The images for this post are supplied by the excellent Camera Size that let’s you perform scale comparisons for—wait for it—cameras.
I loved my Olympus O-MD E-M10 MarkII. It was the most fun I’ve ever had with a compact camera, right down to not being able to say the name fast. They say the best camera is the one you have on you, and I simply never carried my Nikon DSLR because it was too bulky. By contrast,
#BaDumTish, this camera was always on me, and as a bonus it mostly had improved specs.
Careful readers would have noted my past tense above, because in the space of two months the whole system fell apart. My two prime lenses karked it, the rear LCD stopped turning on entirely, its SD card reader routinely unmounts halfway through transferring images, and the electronic viewfinder no longer activates when it sees my face, which I take personally. Someone more creative than me could shoot photos blind with this, but I want to see what I’m doing.
It’s strange; I thought I treated this camera well. Maybe I forgot I was in a dust storm, or within EMP striking distance from a rouge Canon employee. I could get it repaired, but now I have reservations about long term reliability, and I figure I may as well take the opportunity to put the money towards an upgrade.
I would love to go full frame, just as I’d like to own an apartment in Australia and Singapore, and perhaps travel to the moon. I’ve been researching the Pentax K1 Mk-II for a while; I even reserved a rental at Ted’s to give it a try, but they’re a special order and booked out for months. I can see why; they’re almost half the price of similarly spec’d Nikons and Canon full frames, and the latest Sony mirrorless kit.
The other, vastly more realistic option is to acknowledge I’ll only ever carry small cameras, so to go the entire other direction and see what the best fixed-prime compact is with a larger sensor, given I basically had my main prime welded to the Olympus anyway.
The good news is we’re spoiled for choice in this area. Clara and I instantly liked the Fujifilm XF10 in store, with one of Fujinon’s gorgeous fixed 28mm ƒ/2.8 equivalent lenses. It’s pictured—HA!—with the full frame Pentax above. But reviews are fair at best, not least because it’s missing a hot shoe and has middling image quality.
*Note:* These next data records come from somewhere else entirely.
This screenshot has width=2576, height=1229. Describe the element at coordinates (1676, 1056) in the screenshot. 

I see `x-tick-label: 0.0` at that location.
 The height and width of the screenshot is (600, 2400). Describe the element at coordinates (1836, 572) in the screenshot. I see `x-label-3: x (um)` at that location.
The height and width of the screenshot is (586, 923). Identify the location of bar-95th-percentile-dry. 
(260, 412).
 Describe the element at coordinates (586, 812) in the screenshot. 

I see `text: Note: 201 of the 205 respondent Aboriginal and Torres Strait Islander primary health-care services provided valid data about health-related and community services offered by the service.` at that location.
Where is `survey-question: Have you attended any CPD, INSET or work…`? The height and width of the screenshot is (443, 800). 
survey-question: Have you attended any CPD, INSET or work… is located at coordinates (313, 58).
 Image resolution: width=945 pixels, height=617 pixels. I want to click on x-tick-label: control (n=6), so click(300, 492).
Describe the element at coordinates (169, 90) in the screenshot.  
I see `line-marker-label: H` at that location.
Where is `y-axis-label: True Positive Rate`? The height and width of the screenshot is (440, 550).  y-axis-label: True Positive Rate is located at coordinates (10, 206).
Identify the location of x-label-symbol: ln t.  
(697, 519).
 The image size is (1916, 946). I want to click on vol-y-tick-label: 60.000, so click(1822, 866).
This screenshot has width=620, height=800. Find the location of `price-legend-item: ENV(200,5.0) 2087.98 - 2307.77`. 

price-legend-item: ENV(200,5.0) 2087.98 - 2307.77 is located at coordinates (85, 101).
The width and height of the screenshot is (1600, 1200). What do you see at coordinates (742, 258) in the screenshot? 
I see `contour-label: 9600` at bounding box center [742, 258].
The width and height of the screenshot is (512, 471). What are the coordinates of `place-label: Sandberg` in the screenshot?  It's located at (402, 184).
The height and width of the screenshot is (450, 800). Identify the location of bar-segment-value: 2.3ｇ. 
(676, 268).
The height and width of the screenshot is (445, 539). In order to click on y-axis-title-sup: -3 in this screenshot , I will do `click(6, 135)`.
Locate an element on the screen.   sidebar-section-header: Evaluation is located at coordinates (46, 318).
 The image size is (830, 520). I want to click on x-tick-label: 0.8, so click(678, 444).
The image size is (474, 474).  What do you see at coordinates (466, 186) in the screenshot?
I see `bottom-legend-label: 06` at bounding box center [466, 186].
The other Fujifilm is the X100F, the fourth in the now-legendary X100 series which everyone loves. I enjoyed testing the manual dials in store, just as I did with my Olympus. But I’m not sure if it’s just Clara and I, but we find Fujifilm’s rear buttons, menus, and modes utterly confounding. Her X-T10 delivers amazing photos, but it’s a routine source of frustration for us. Don’t email me.
The other option I’m intrigued by again is the Ricoh GR. I looked at one briefly before getting the Olympus, and since then they’ve come out with an even tinier GR III model. It has all the controls I care about, a 28mm equivalent ƒ/2.8 lens, image stabilisation, and still retains an APS-C sized sensor which is mindblowing to me. It doesn’t have a flash, which I never use. It also lacks a viewfinder, but perhaps ashamedly I’d mostly stopped using the one on my Olympus.
There are no right or wrong answers here, but I think I’ll be saving for the Ricoh. A certain famous camera reviewer says he doesn’t see the point of it, which probably works in its favour too.